__Work item__:
Only the lines from the one with "This screenshot has width=790, height=571." through the end of the material below belong in the reply; transcribe them exactly.

__Information provided__:
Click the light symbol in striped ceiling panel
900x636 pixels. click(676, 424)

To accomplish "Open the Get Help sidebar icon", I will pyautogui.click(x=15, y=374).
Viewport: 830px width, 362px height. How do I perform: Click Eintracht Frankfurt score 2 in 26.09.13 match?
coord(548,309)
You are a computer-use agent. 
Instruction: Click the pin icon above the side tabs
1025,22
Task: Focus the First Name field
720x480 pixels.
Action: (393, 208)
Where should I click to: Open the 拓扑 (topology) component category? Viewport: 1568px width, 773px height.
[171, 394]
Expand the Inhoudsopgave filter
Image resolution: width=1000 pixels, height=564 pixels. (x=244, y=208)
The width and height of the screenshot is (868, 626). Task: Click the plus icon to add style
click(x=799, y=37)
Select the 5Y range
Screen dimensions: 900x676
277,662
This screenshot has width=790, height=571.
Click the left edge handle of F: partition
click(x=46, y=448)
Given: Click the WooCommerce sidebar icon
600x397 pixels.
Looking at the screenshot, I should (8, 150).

__Your response__:
This screenshot has width=790, height=571.
Click the left edge handle of F: partition
click(x=46, y=448)
Given: Click the WooCommerce sidebar icon
600x397 pixels.
Looking at the screenshot, I should (8, 150).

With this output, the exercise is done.